US light sweet crude for May delivery closed down 51 cents at $66.23 a barrel, fading further from Monday's $67.90 peak, a two-month high. In London, Brent crude was down 48 cents at $66.36 a barrel.
A wave of fund buying lifted the market on Monday amid concern about Iran's dispute with the West over its nuclear work and the prolonged loss of a quarter of Nigeria's production, helping to push US crude toward last year's record high of $70.85.
"Today, everyone has moved off those two stories a bit," said Deborah White of SG SIB Commodities in Paris. "We're expecting a build in crude, so it's hard to simultaneously say crude is desperately short and US stocks continue to build."
The US government will release fresh weekly petroleum inventory figures on Wednesday. In an expanded Reuters forecast, analysts predicted crude stocks in the world's largest fuel consumer would rise by 1.1 million barrels in the report. Inventories of distillates were expected to fall by 1.6 million barrels and gasoline by 1.6 million barrels.
"The oil market has been wrestling with a slightly easier fundamental picture in the near term and a longer-term concern about event risk," said Michael Coleman, managing director of Singapore-based hedge fund Aisling Analytics.

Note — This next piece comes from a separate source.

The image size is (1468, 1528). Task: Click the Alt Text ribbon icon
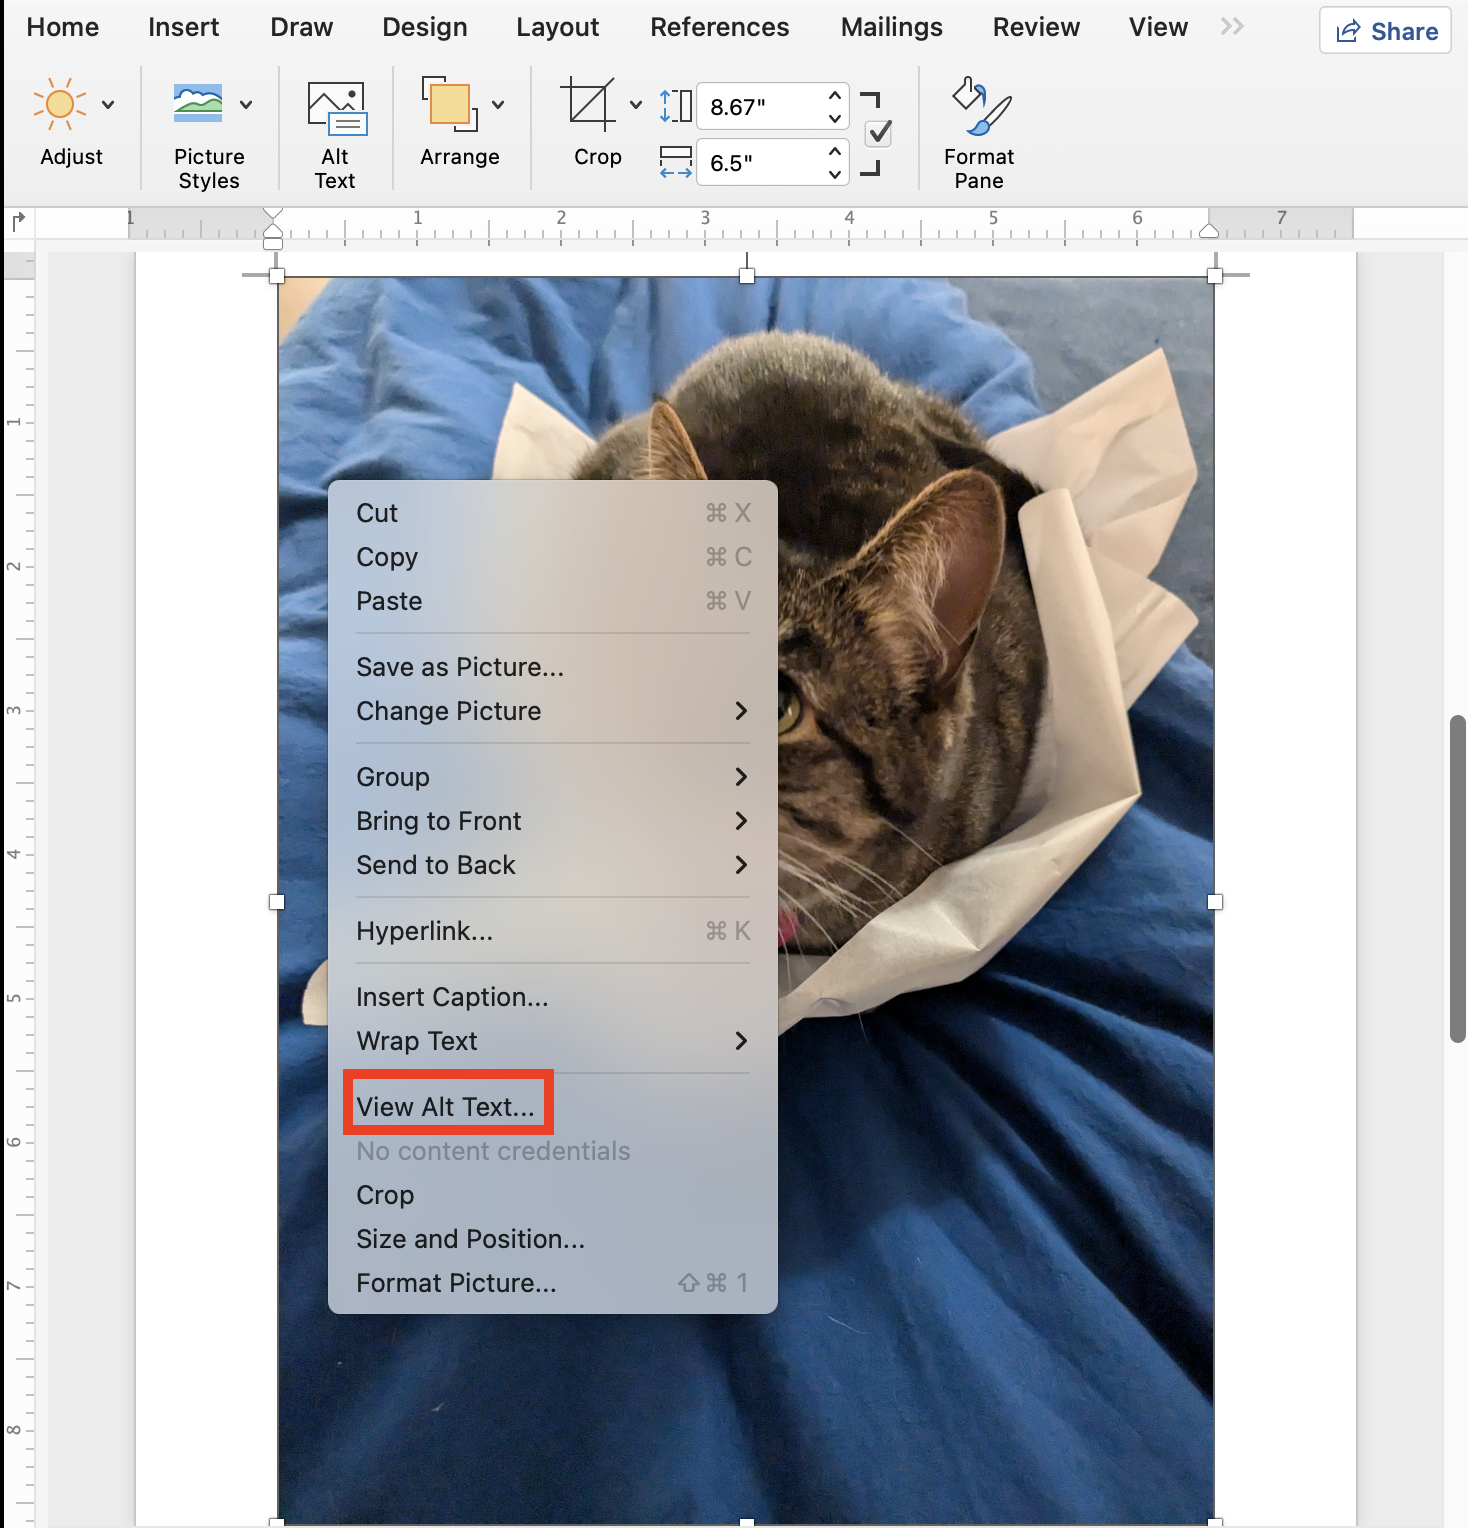point(336,108)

Commodities have rallied over the past week as investors allot more funds to the sector at the start of the second quarter, pushing copper and zinc to new highs and giving a fresh lift to oil prices weighed down by rising inventories.
"There's money coming in - and it's big money," said Leo Drollas, deputy executive director of the Centre for Global Energy Studies in London. "These flows are huge."

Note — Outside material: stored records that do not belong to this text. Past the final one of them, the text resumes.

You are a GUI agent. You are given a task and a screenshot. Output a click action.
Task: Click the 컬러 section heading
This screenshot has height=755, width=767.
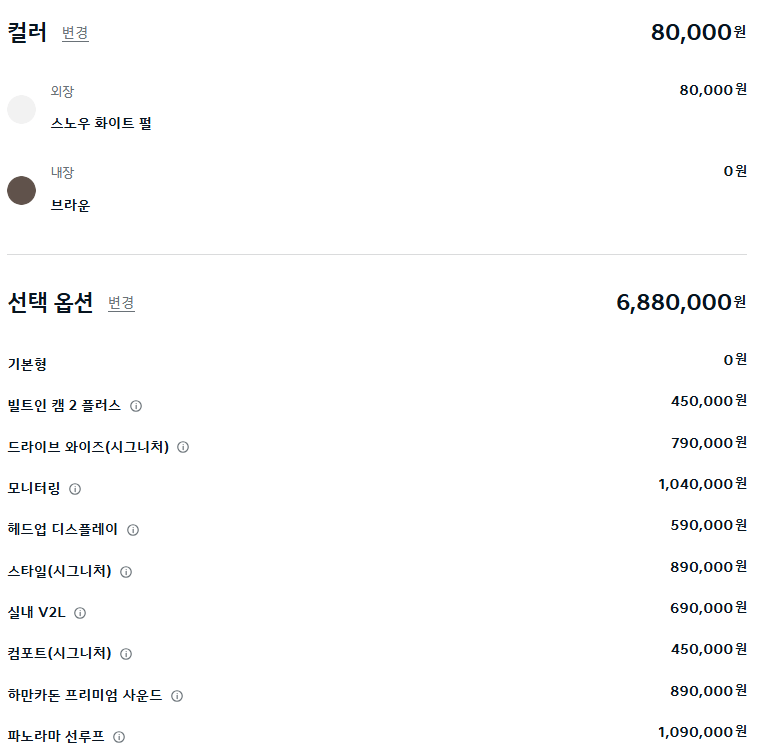click(x=27, y=32)
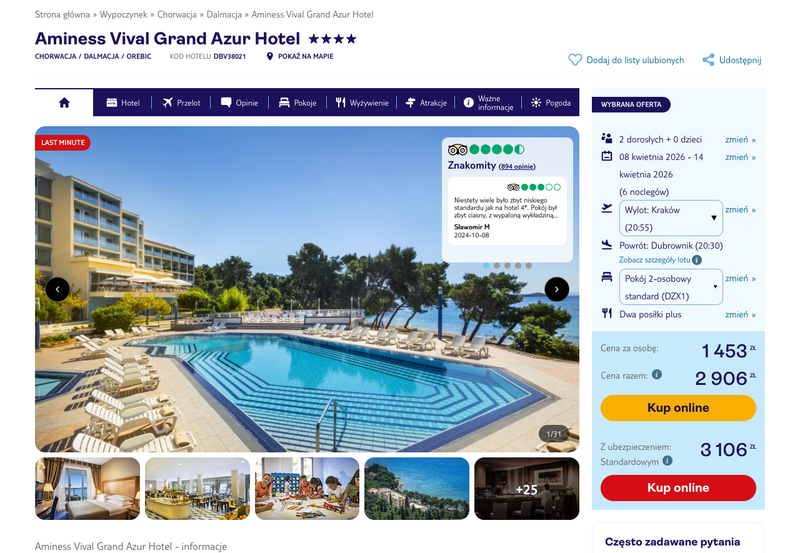
Task: Open the home icon tab
Action: point(64,103)
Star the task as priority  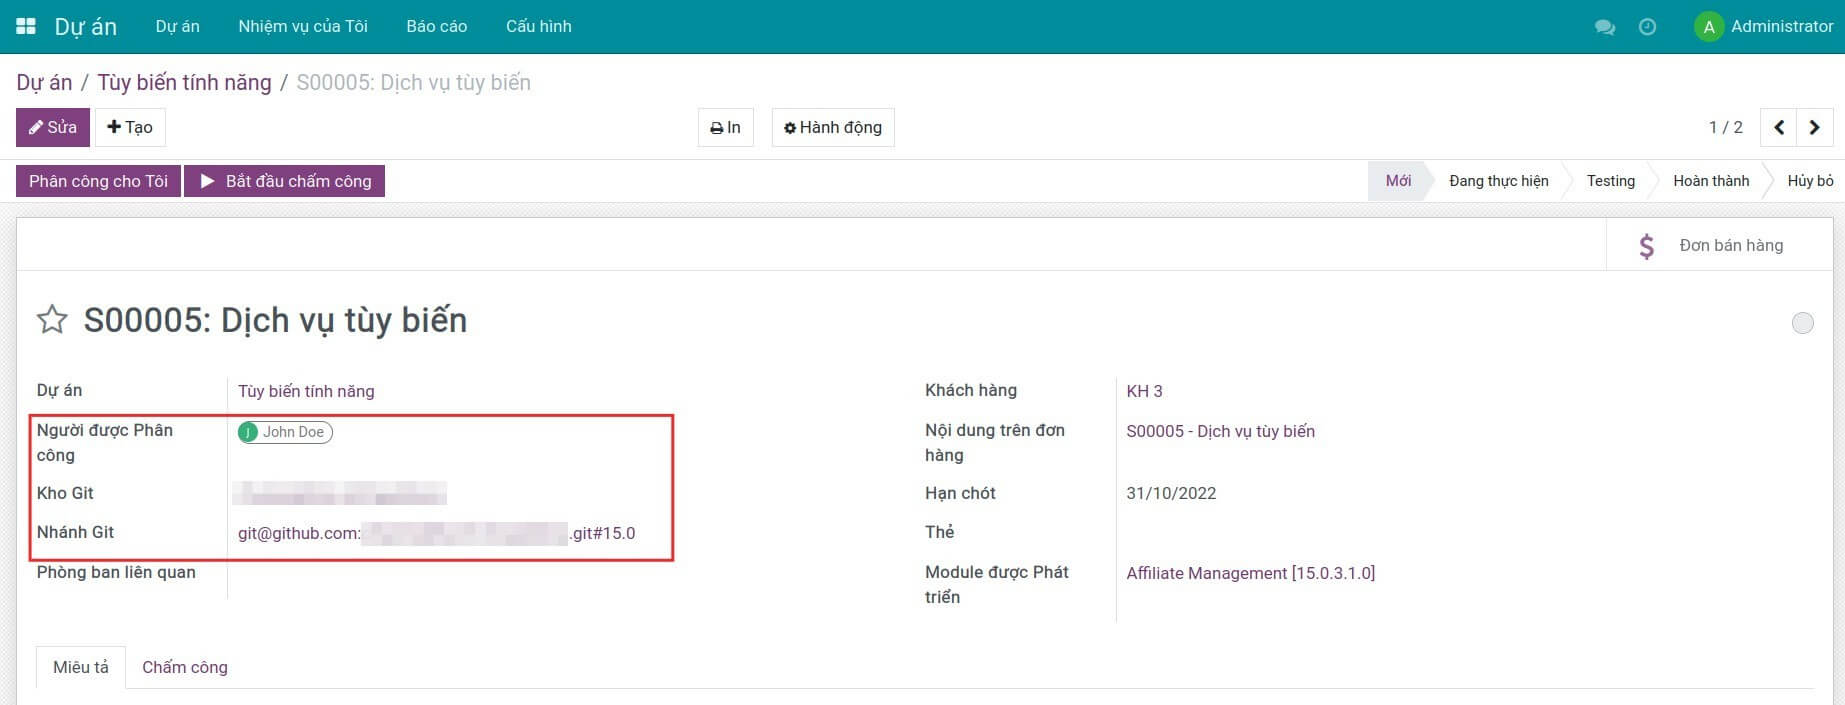pyautogui.click(x=52, y=320)
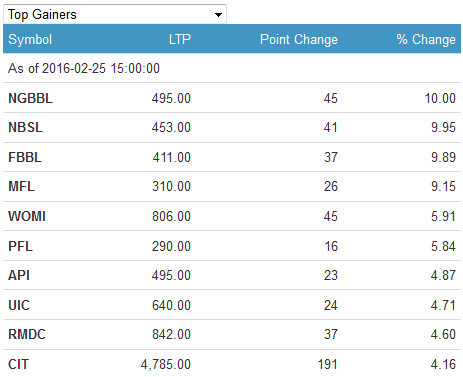Click the % Change column header
Image resolution: width=463 pixels, height=377 pixels.
click(426, 39)
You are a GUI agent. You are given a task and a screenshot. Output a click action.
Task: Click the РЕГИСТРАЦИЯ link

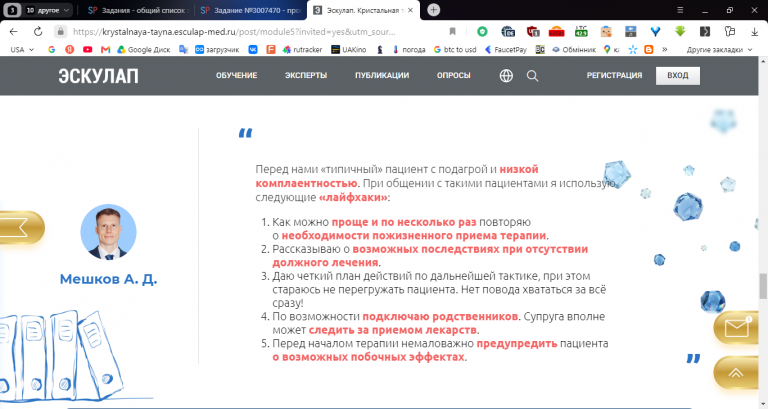[614, 75]
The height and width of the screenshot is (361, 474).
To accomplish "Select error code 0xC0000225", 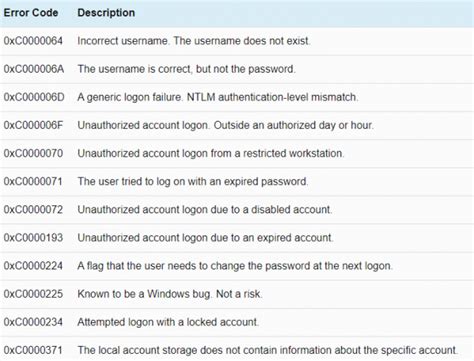I will coord(33,294).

While US crude supplies recently touched a seven-year high, dealers were still anxious that the cut to Nigerian exports and growing demand heading into the summer driving season may erode inventories in the next few months.

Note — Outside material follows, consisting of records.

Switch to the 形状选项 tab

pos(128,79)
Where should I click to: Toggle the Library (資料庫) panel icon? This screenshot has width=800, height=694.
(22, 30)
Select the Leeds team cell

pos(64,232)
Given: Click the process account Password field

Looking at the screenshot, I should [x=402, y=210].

Nigerian Minister of State for Petroleum Edmund Daukoru said on Monday that Royal Dutch Shell would restart its offshore 115,000 barrel-per-day EA field in days. That would still leave more than 400,000 bpd of production off line.
Oil industry and military officials said that additional naval patrols in the Niger Delta had not convinced Shell to restart its onshore Forcados production after a wave of militant attacks in the world's eighth-largest exporter.
The Organisation of the Petroleum Exporting Countries, source of more than a third of the world's oil, will meet informally during talks between oil consumers and producers in Qatar starting on April 22.
But ministers say the cartel has little choice but to keep pumping at near full throttle, with prices nearing the $70 mark.